Redação de jornal é picadeiro de circo? Trabalhar com analista de redes sociais é igual a palco de stand up comedy? A invasão de humoristas em trabalhos sérios de Comunicação, a ponto de fazer pegadinha com o empregador, narrando um currículo jornalístico longo demais para a idade do comediante de carreira, que dificilmente faria uma carreira paralela no jornalismo sério, é um fenômeno caraterístico desses tempos de positividade tóxica do nosso país.
São tempos em que ser engraçado vale mais do que saber pensar a realidade da vida. Tempos em que ser divertido é muito melhor do que ser talentoso. Isso é um reflexo de uma avalanche de "novos normais" que regularam a vida no Brasil desde que, dez anos após o golpe de 1964, começou-se a desmontar o país grandioso que sonhávamos desenvolver por umas breves quatro décadas, entre 1922 e 1964, passando pela imponente Era Vargas.

■ ■ ■ ■

_OBJETIVO DECLARADO 1_.
No trecho da página, a frase que começa com "São tempos em que" e a frase seguinte contrapõem qualidades. Enumere todas elas.
_OBJETIVO DECLARADO 2_.
Segundo o trecho da página, entre quais anos ficaram as quatro décadas em que se sonhou desenvolver um país grandioso?

■ ■ ■ ■

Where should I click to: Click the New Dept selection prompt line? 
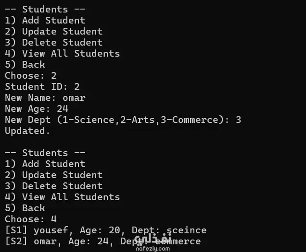(123, 120)
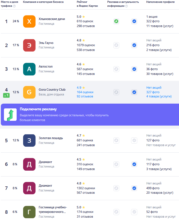Click the Нет акций link for Gora Country Club
The image size is (179, 223).
pos(154,88)
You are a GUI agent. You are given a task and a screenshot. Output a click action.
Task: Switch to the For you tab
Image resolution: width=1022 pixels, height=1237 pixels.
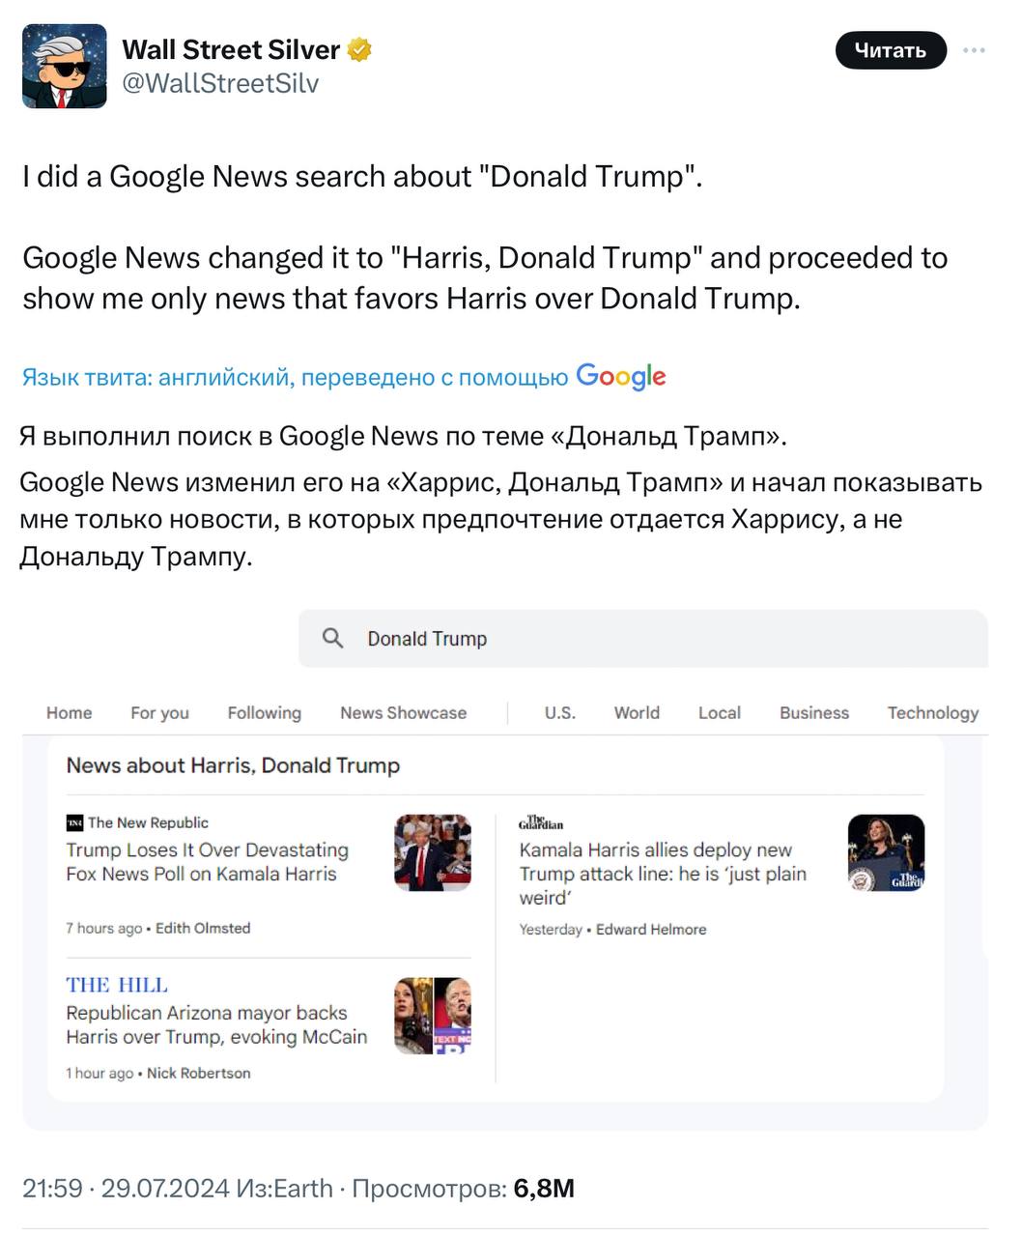[x=160, y=712]
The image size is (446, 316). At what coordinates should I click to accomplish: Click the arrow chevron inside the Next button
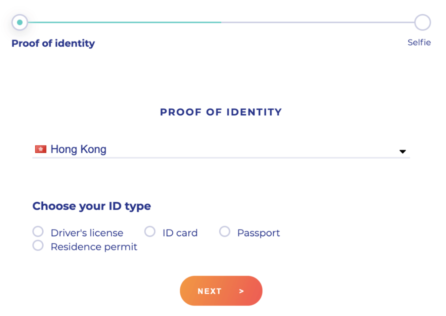point(241,291)
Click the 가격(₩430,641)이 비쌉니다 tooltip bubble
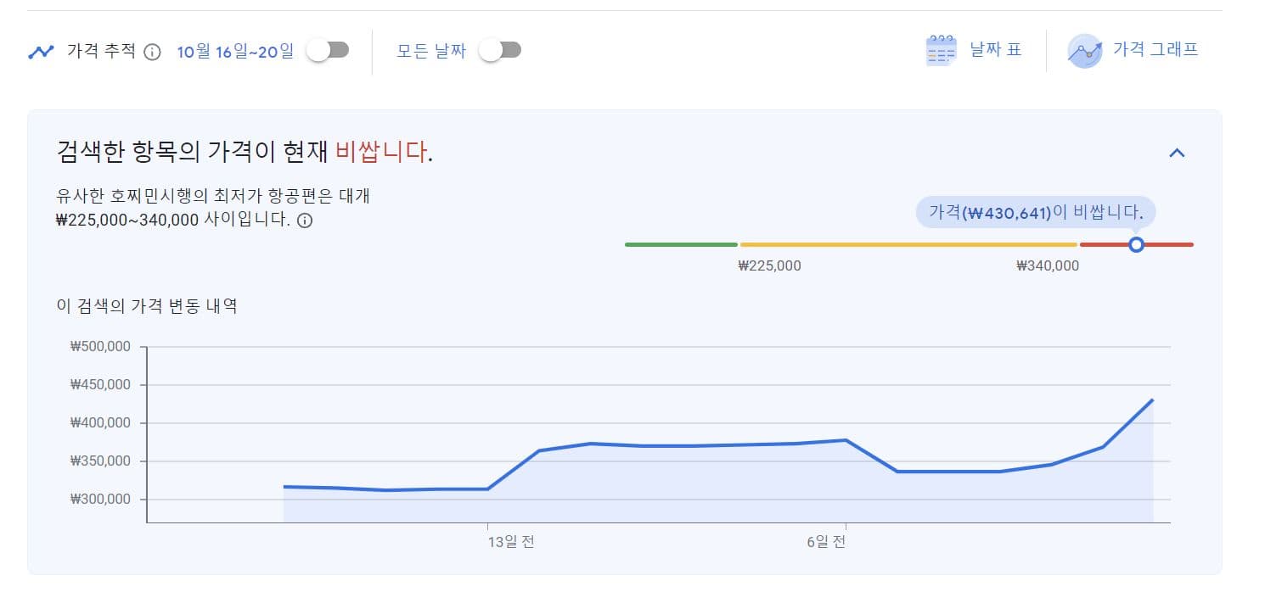1265x592 pixels. tap(1036, 213)
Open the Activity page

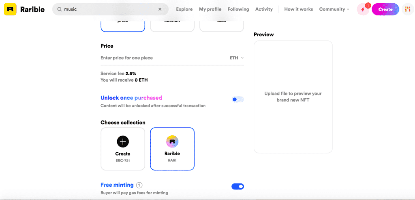point(264,9)
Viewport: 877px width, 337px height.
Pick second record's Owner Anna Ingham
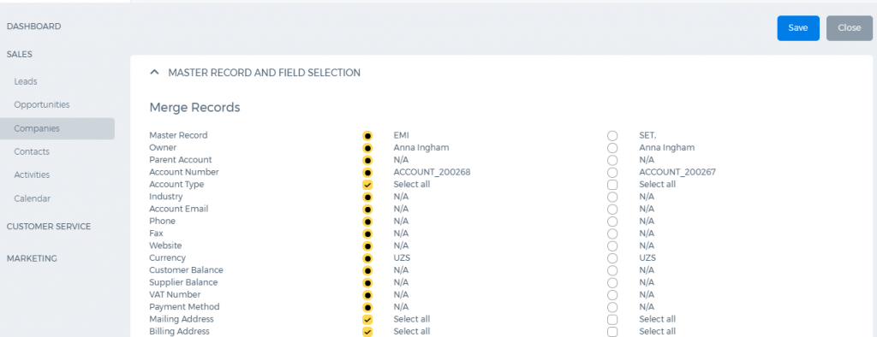[612, 148]
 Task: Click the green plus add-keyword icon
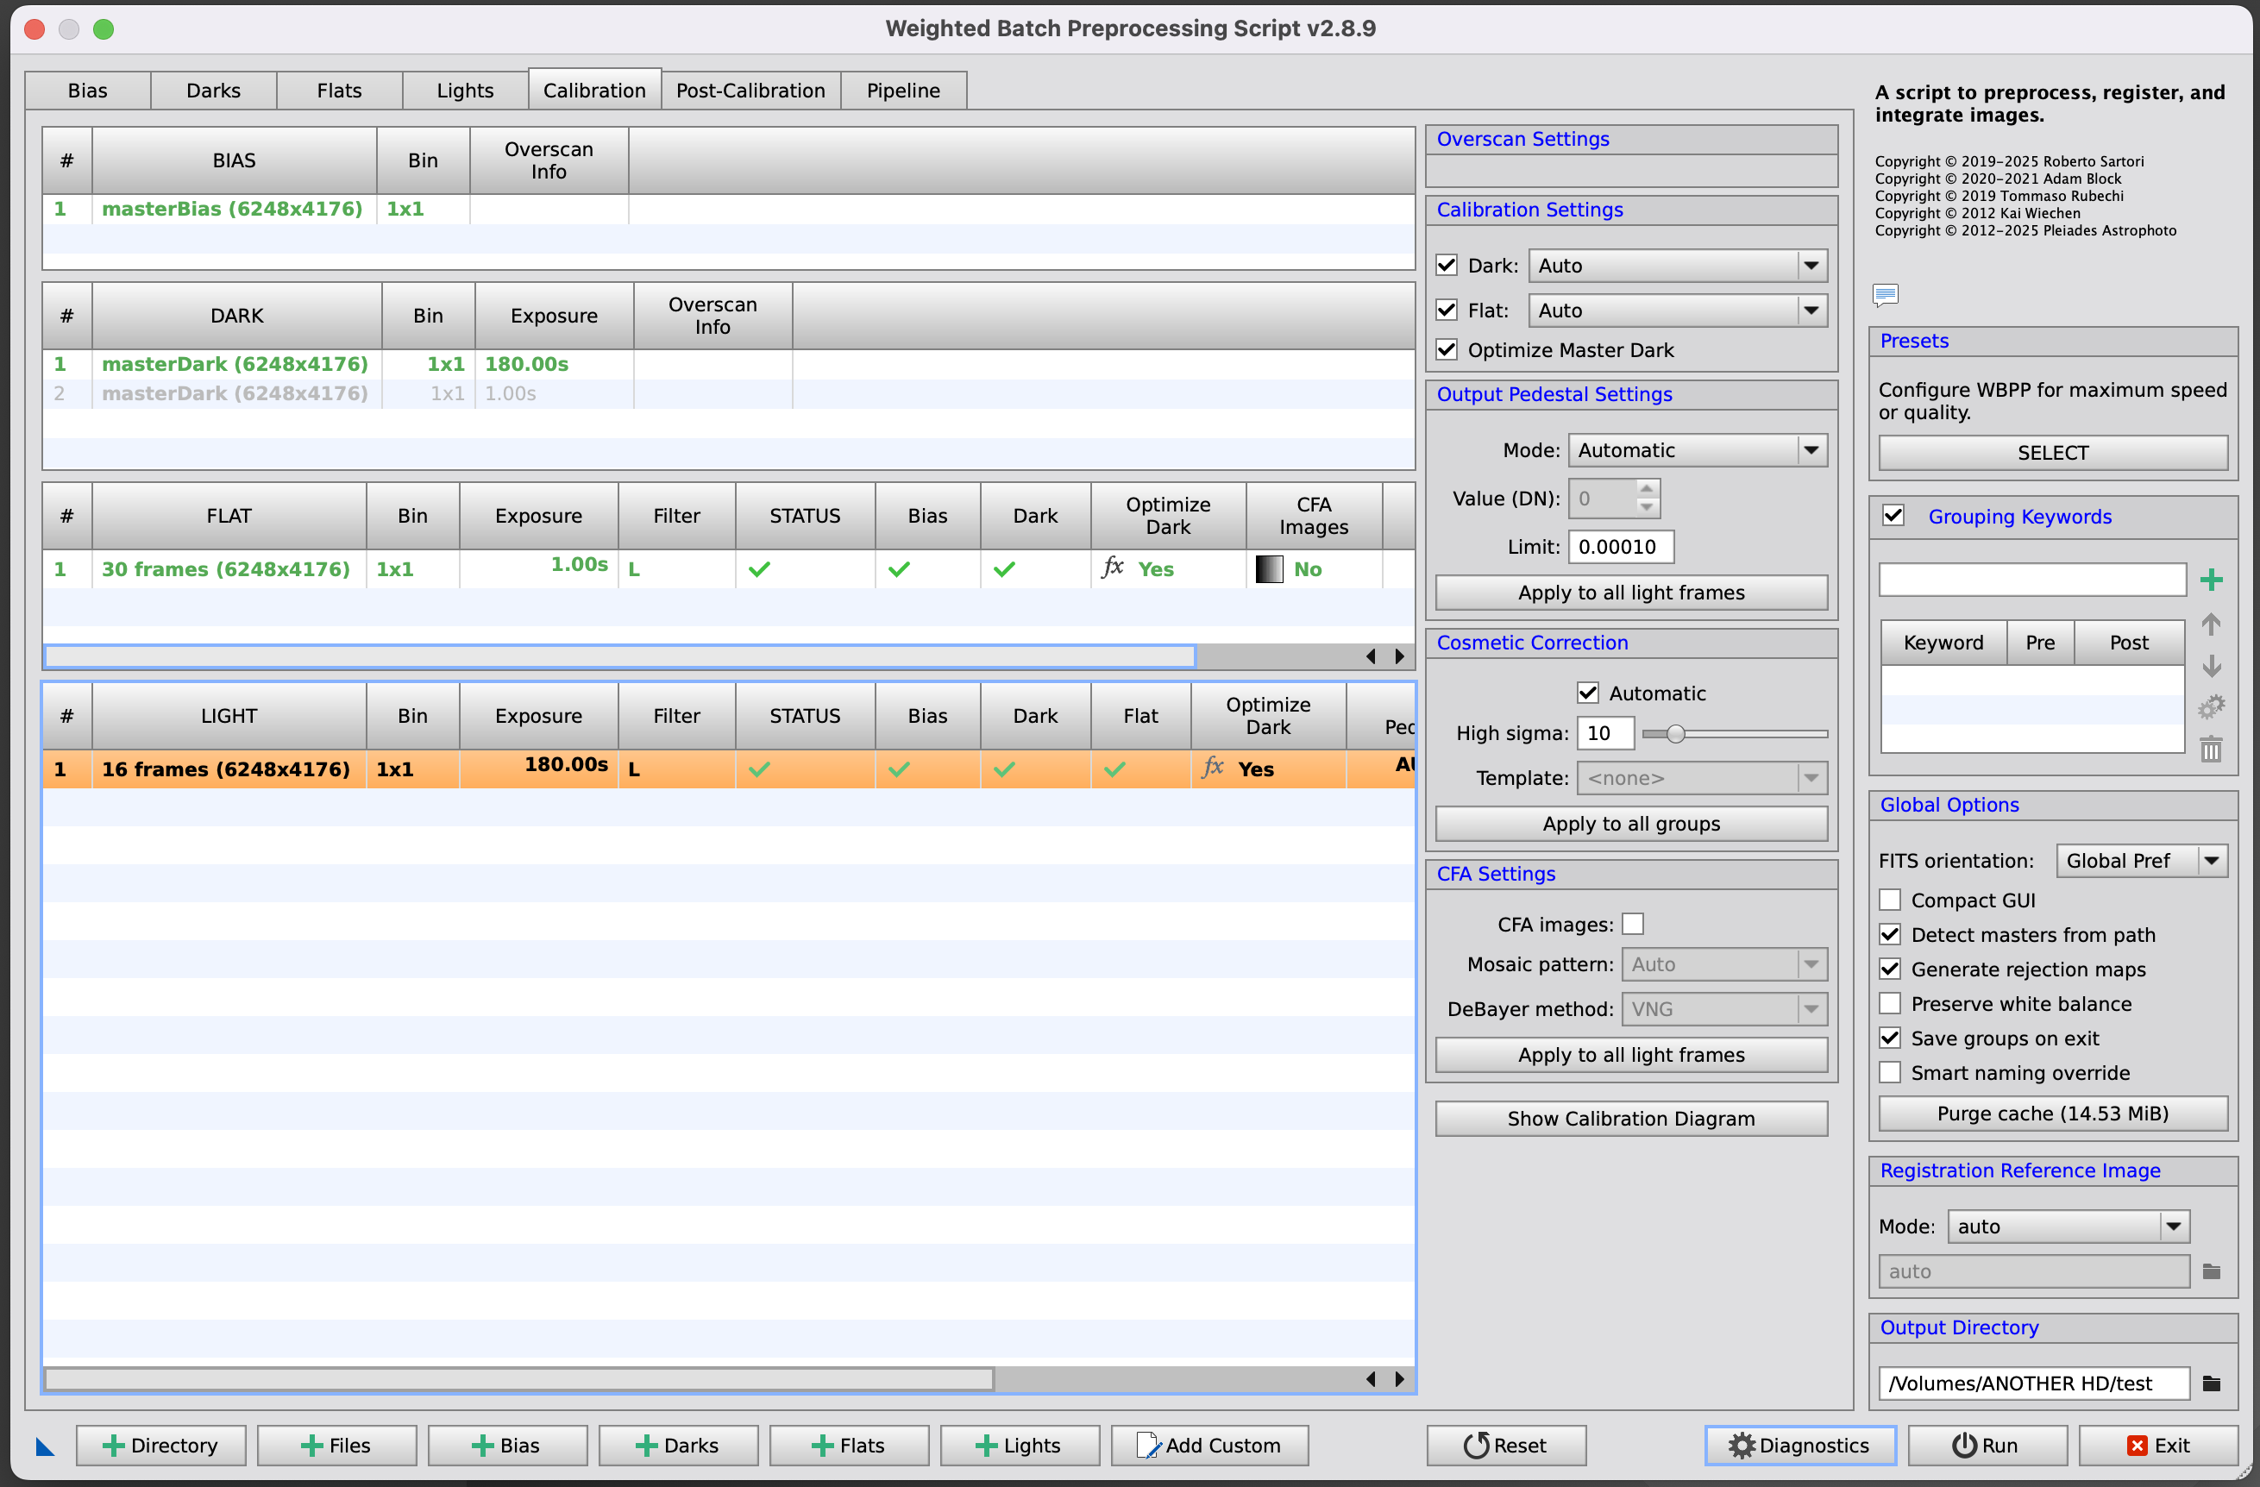pyautogui.click(x=2211, y=579)
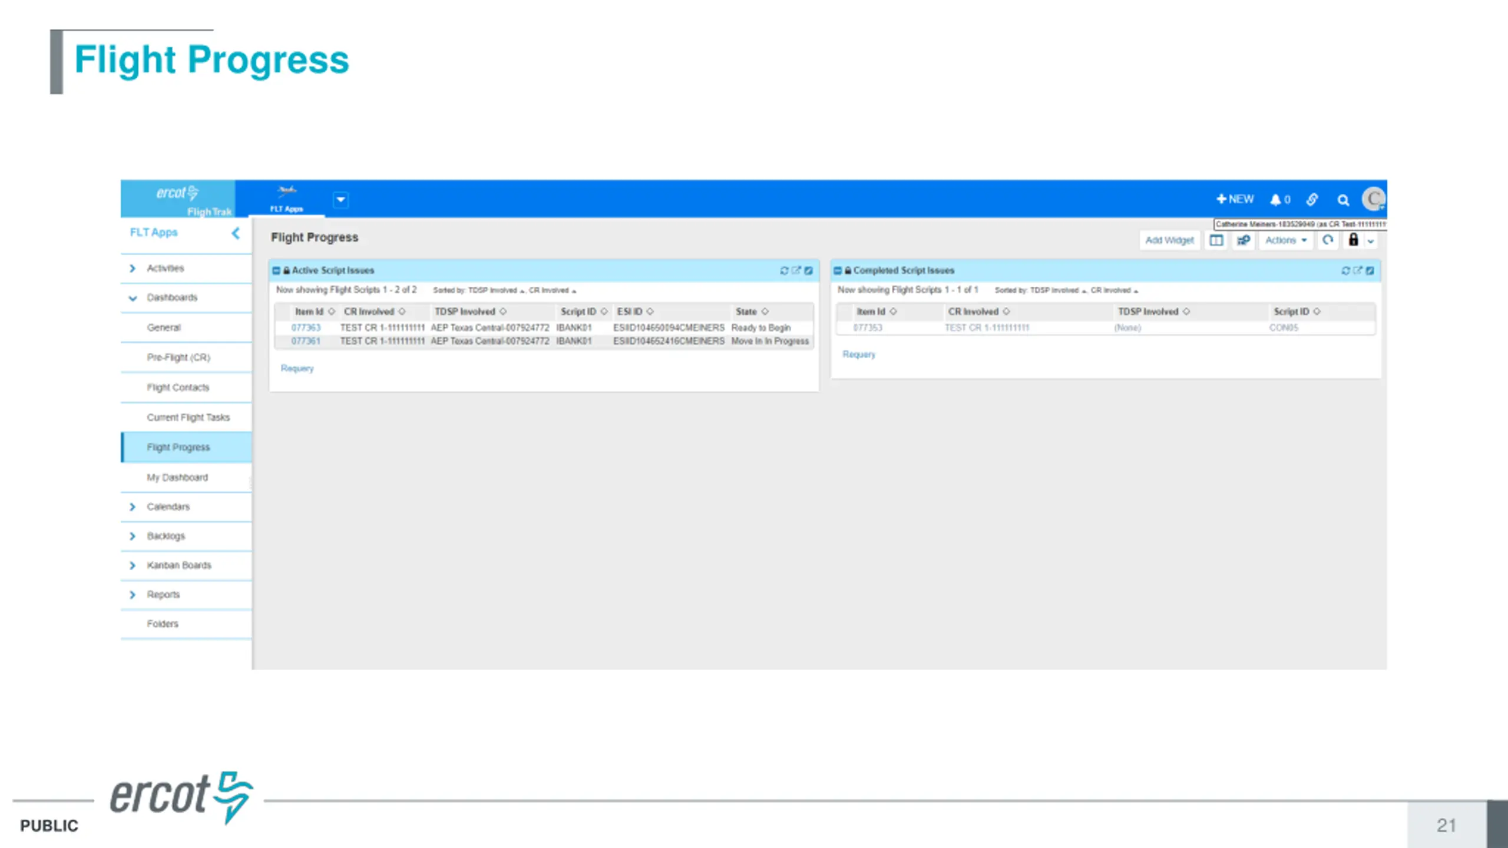This screenshot has width=1508, height=848.
Task: Click the dashboard refresh icon near Actions
Action: click(x=1328, y=240)
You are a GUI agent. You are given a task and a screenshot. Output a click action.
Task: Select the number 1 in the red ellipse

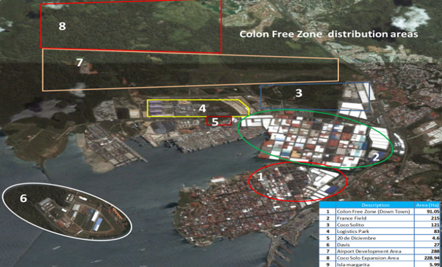[x=260, y=177]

■ ■ ■ ■

_SOLUÇÃO DO PROBLEMA 1_.
Ser engraçado, saber pensar a realidade da vida, ser divertido e ser talentoso.

_SOLUÇÃO DO PROBLEMA 2_.
Entre 1922 e 1964.